America's small cities are losing some of their traditional appeal to upwardly mobile families seeking wholesome neighborhoods, a stable economy and affordable living.
A review of newly released census data shows, for example, that cities of between 20,000 and 50,000 residents have lagged behind their larger counterparts in attracting higher-educated residents in this decade.
In 2000, small cities, which include remote towns and the distant suburbs known as "exurbs," ranked at the top in the share of people with college diplomas. They slipped to No. 2 last year with 30 percent holding degrees — in between medium-sized cities, which had 31 percent, and big cities, at 29.8 percent.
Poverty is growing in the small cities, fueled partly by population growth, although average median income of $60,294 in those communities is still higher than other places.
Small cities looking more and more like bigger cities over the decade ranged from places like Hobart, Ind., and Mount Pleasant, Mich., to Anniston, Ala., and Greenville, Miss. Compared with previous years, they had smaller incomes, higher housing costs, longer commutes, more poverty and more single-parent families.
Demographers attributed some of the shifts to the housing downturn and a spike in gasoline prices, which has hit residents in the far-flung exurbs harder. Many families in smaller towns also are looking for jobs in larger cities because of the current recession and are rethinking the wisdom of a lengthy commute to work.

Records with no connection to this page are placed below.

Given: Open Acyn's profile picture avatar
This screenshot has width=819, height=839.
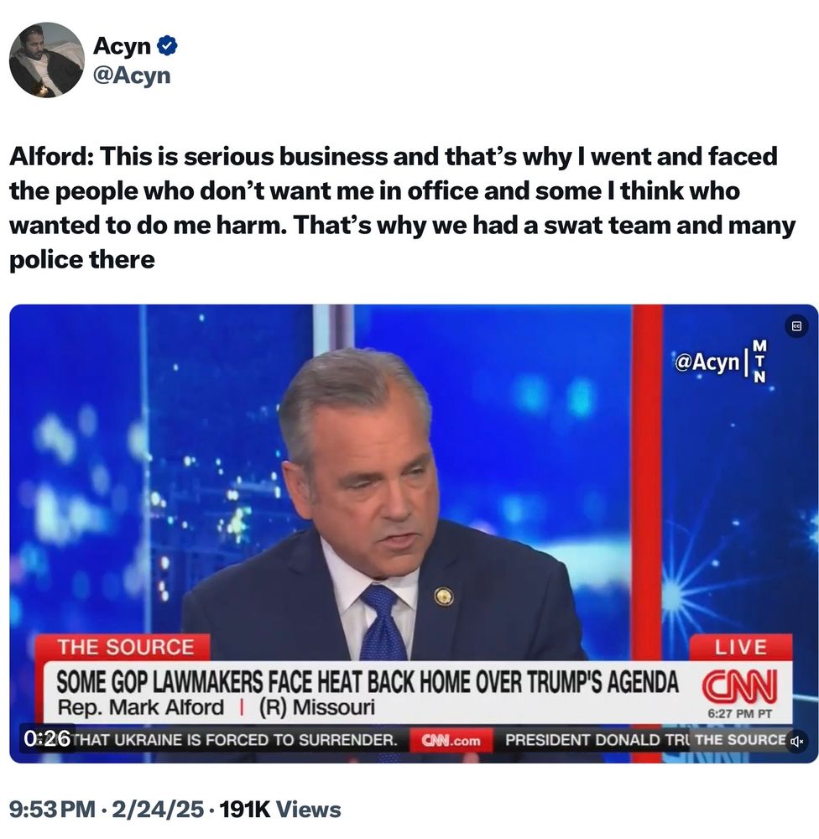Looking at the screenshot, I should 46,60.
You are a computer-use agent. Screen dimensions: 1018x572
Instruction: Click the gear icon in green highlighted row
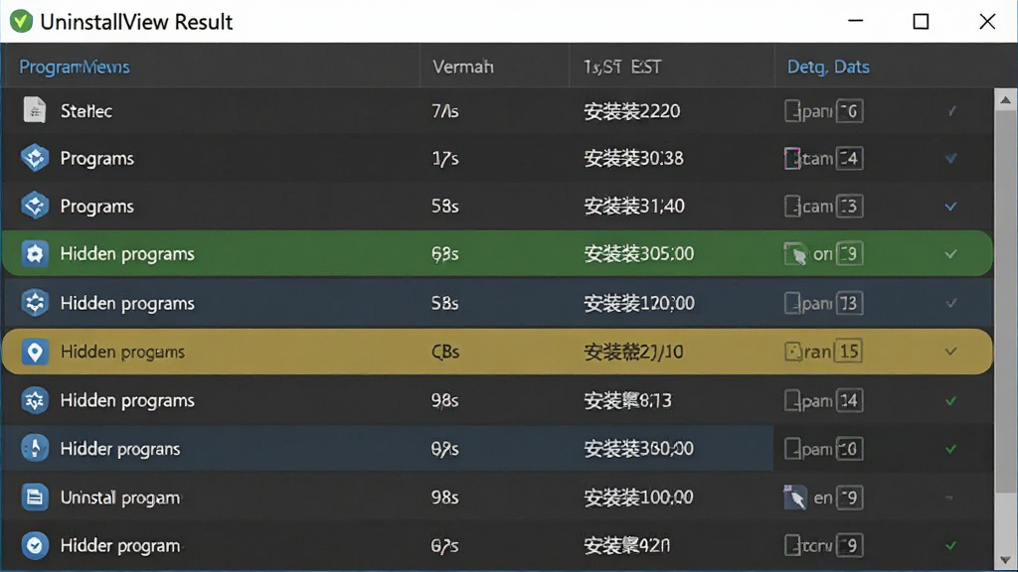point(35,253)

Some small cities may have become victims of their own success. As their local economies boomed mid-decade, many places grew rapidly and attracted lower-income residents needed to build roads, schools and other public works projects. Some of these areas have shot up in size and are now medium-sized communities.
"Small towns have a certain appeal to people, and their quality of life there is backed up by the data," said Mark Mather, associate vice president of the nonprofit Population Reference Bureau. "But as more people move in, small towns start to lose the qualities that attracted people there in the first place."

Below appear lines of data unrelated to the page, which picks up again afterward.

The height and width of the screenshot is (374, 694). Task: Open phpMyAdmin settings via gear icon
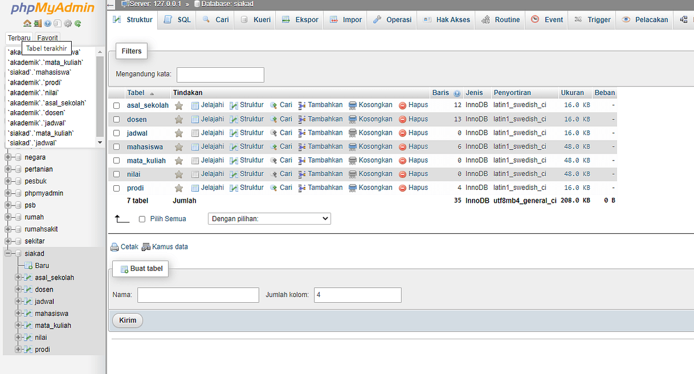click(67, 23)
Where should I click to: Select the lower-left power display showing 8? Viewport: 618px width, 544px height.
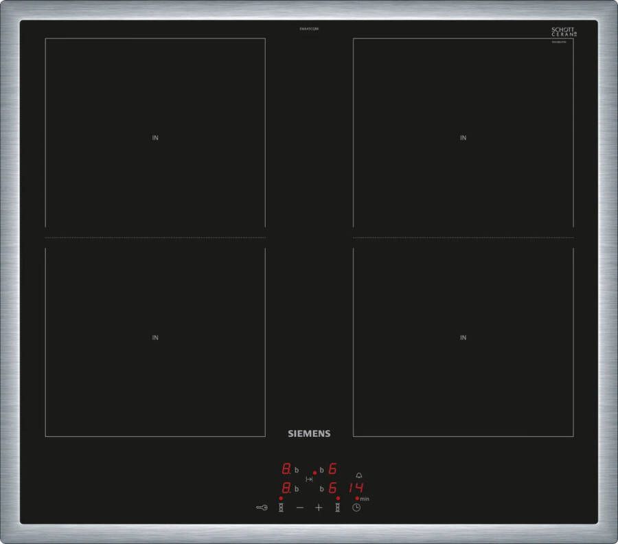(285, 488)
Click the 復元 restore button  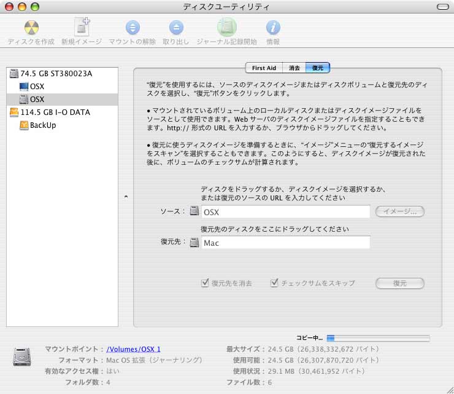pos(400,283)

The shifts are notable in the ranks of the educated.
According to census data, smaller cities in California, Texas, Florida, Michigan and New York had declines in the share of residents with bachelor's degrees, ranking among the lowest in the nation. They included Bell, Calif.; San Benito, Texas; Jasmine Estates, Fla.; Hamtramck, Mich.; and Newburgh, N.Y.
North Potomac, Md., posted some of the highest shares of college graduates in the nation. Still, its share fell in the last decade, from 75 percent in 2000 to 70 percent. Other highly educated towns that saw brain drains were East Lansing, Mich., North Druid Hills, Ga., and Greenbelt, Md.
The findings come as President Barack Obama has pledged to upgrade mass transit and other urban priorities in inner cities and their close-in suburbs. That could create additional shifts in residential patterns to larger-populated areas, especially for younger couples and small families who more readily move.
The AP review found both extreme poverty and wealth in smaller-sized cities.
"There are lots of small towns and rural areas that are struggling," Mather said. "Many were struggling before the current recession, so it might take more than a dose of stimulus funds to put them on the road to recovery."
The data, from the American Community Survey, represent three-year averages covering 2006 through 2008, providing a snapshot of every community with at least 20,000 residents. Medium cities are defined as having 50,001 to 150,000 residents, and big cities have more than 150,000.